IKEA to More Than Double Size of Colorado’s Largest Single-Use Rooftop Commercial Array
IKEA, the world’s leading home furnishings retailer, today announced plans to increase the solar array atop its Denver-area store that opened two years ago in Centennial, CO. Installation of panels on the roof’s remaining space can begin in July, with completion expected by Fall. Already the state’s largest single-use rooftop array on a commercial building, the project will become Colorado’s largest rooftop array of any use.The 83,700-square-foot solar addition will consist of a 623-kW system, built with 2,492 panels, and will produce 961,000 kWh of electricity annually for the store. Including the existing system, IKEA Centennial’s total 1,121-kW solar installation of 4,704 panels soon will generate 1,701,000 kWh of clean electricity yearly, the equivalent of reducing 1,200 tons of carbon dioxide (CO2), eliminating the emissions of 250 cars or powering 180 homes .
For the development, design and installation of the Centennial store’s customized solar power system, IKEA contracted with REC Solar, Inc., a national leader in solar electric system design and installation with more than 10,000 systems built across the U.S.
Last month, IKEA achieved its goal of completing solar installations atop nearly 90 percent of its U.S. buildings (39 out of 44 locations), with a generation goal of 38 MW. IKEA owns and operates each of its solar PV energy systems – as opposed to a solar lease or PPA (power purchase agreement) – and globally has allocated $1.8 billion to invest in renewable energy through 2015. This investment reinforces the long-term commitment to sustainability and confidence in photovoltaic (PV) technology that IKEA has. Consistent with the company’s goal of being energy independent by 2020, IKEA has installed more than 250,000 solar panels on buildings across the world and owns/operates approximately 110 wind turbines in Europe.
“We are thrilled at the opportunity to double the amount of solar energy generated and used by this store,” said John Ellis, IKEA Centennial store manager. “This is another example of the IKEA commitment to create a more sustainable life for communities where we operate.”
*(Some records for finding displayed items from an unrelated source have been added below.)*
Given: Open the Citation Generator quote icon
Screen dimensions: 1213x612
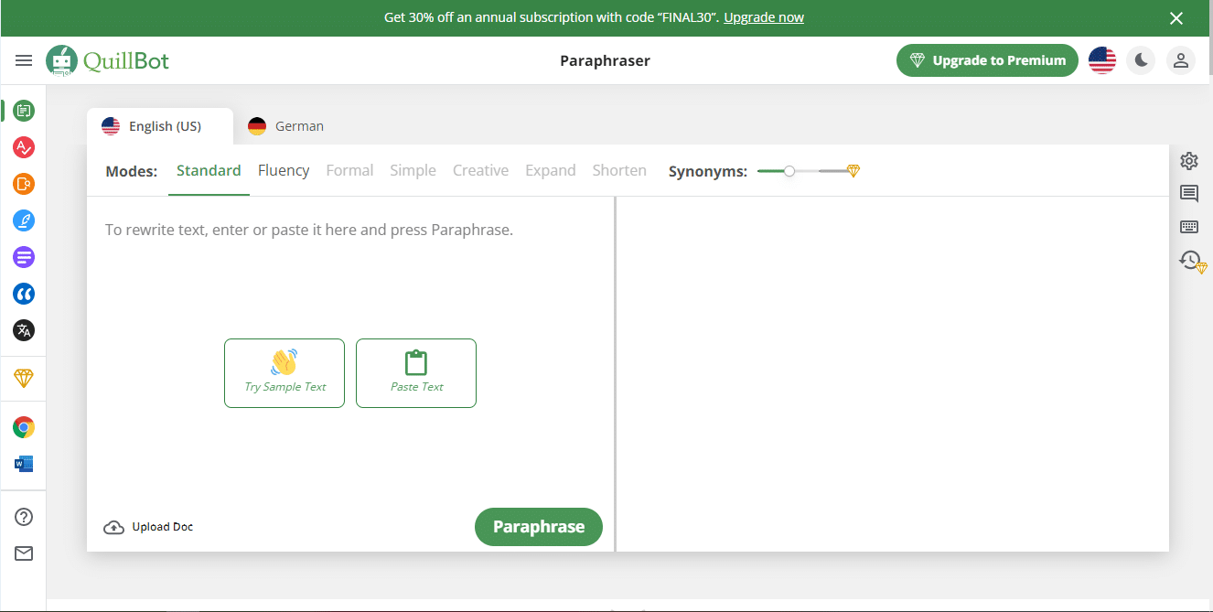Looking at the screenshot, I should point(24,294).
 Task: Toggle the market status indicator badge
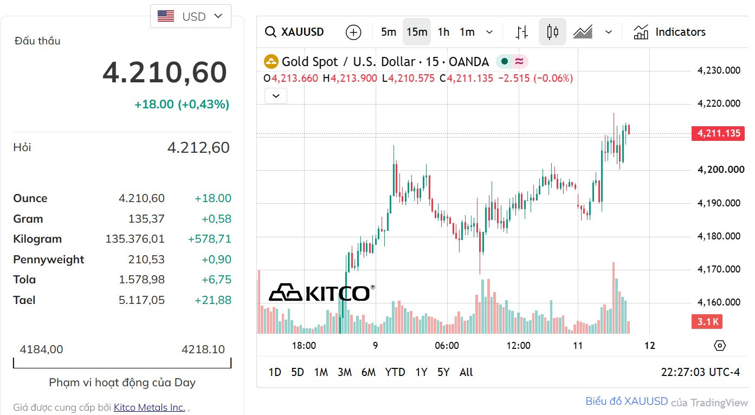[512, 62]

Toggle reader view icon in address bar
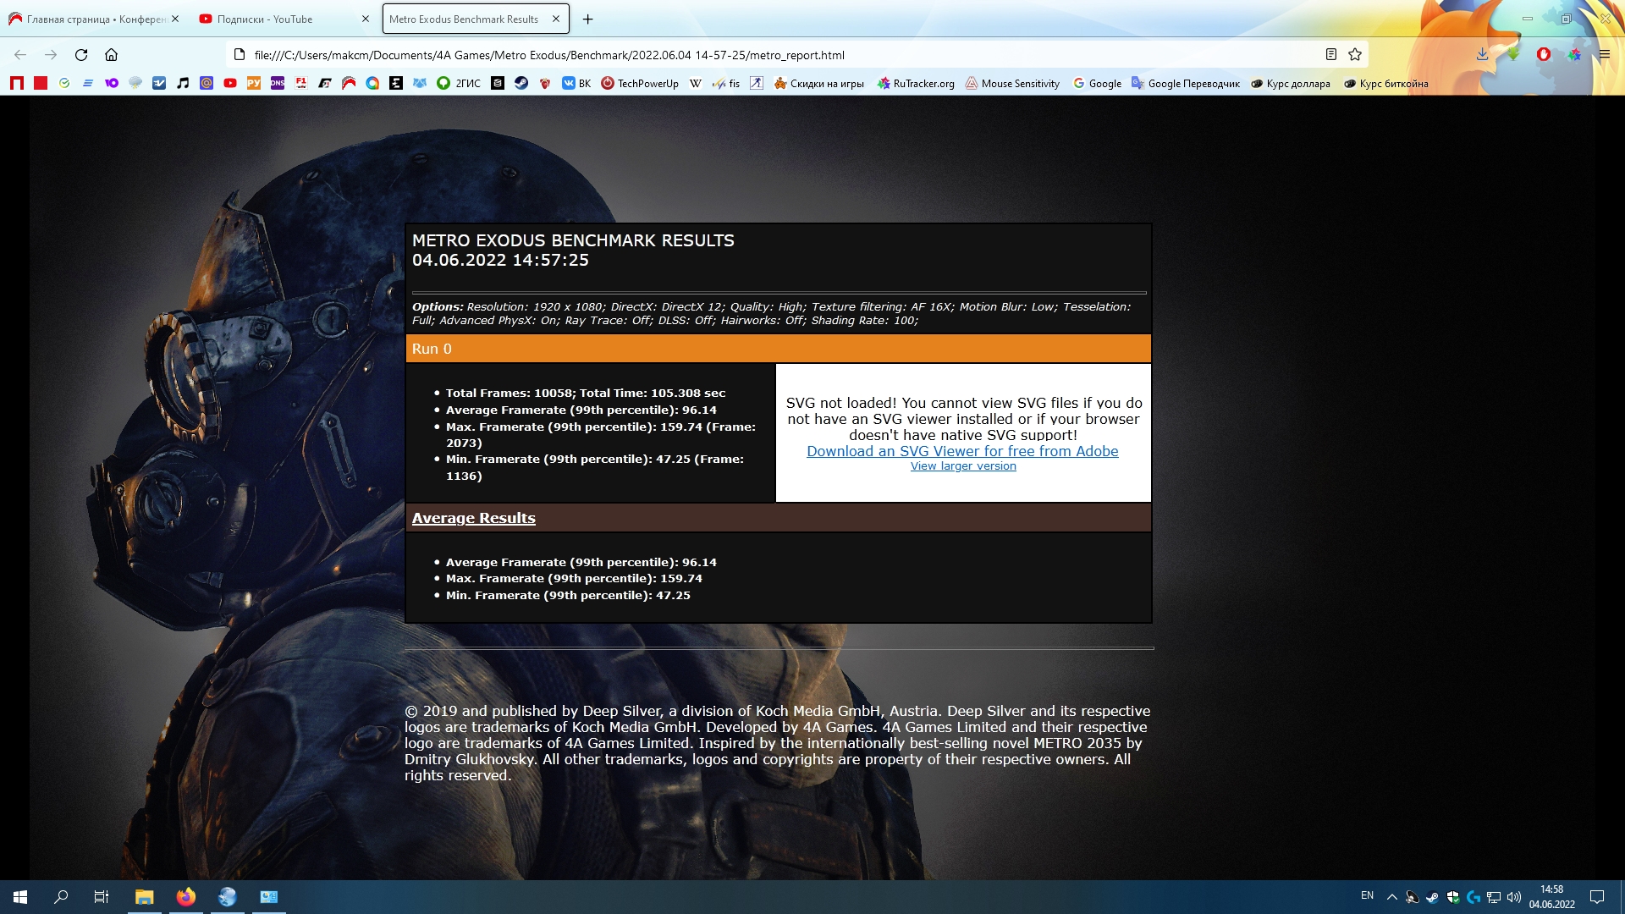(1330, 55)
IKEA, drawing from its Swedish heritage and respect of nature, believes it can be a good business while doing good business and aims to minimize impacts on the environment. Globally, IKEA evaluates locations regularly for conservation opportunities, integrates innovative materials into product design, works to maintain sustainable resources, and flat-packs goods for efficient distribution. Specific U.S. sustainable efforts include: recycling waste material; incorporating energy-efficient HVAC and lighting systems, recycled construction materials, skylights in warehouse areas, and water-conserving restrooms. Operationally, IKEA eliminate plastic bags from the check-out process, phased-out the sale of incandescent bulbs, facilitates recycling of customers’ compact fluorescent bulbs, and by 2016 will sell and use only L.E.D. IKEA has installed electric vehicle charging stations at nine stores in the Western U.S.
Located on 13.5 acres along Interstate 25, north of County Line Road, the 415,000-square-foot IKEA Centennial opened July 2011 as the first U.S. IKEA store with a geothermal heating and cooling system. In addition to 10,000 exclusively designed items, IKEA Centennial presents 50 different room-settings, three model home interiors, a supervised children’s play area, and a 550-seat restaurant. Other family-friendly features include a ‘Children’s IKEA’ area in the showroom, baby-care rooms, play areas throughout the store, and preferred parking. With geothermal and doubled solar, the store mostly will be utilizing its own renewable energy.
Since its 1943 founding in Sweden, IKEA has offered home furnishings of good design and function at low prices so the majority of people can afford them. There are currently more than 340 IKEA stores in 41 countries, including 38 in the U.S. IKEA incorporates sustainability into day-to-day business and supports initiatives that benefit children and the environment.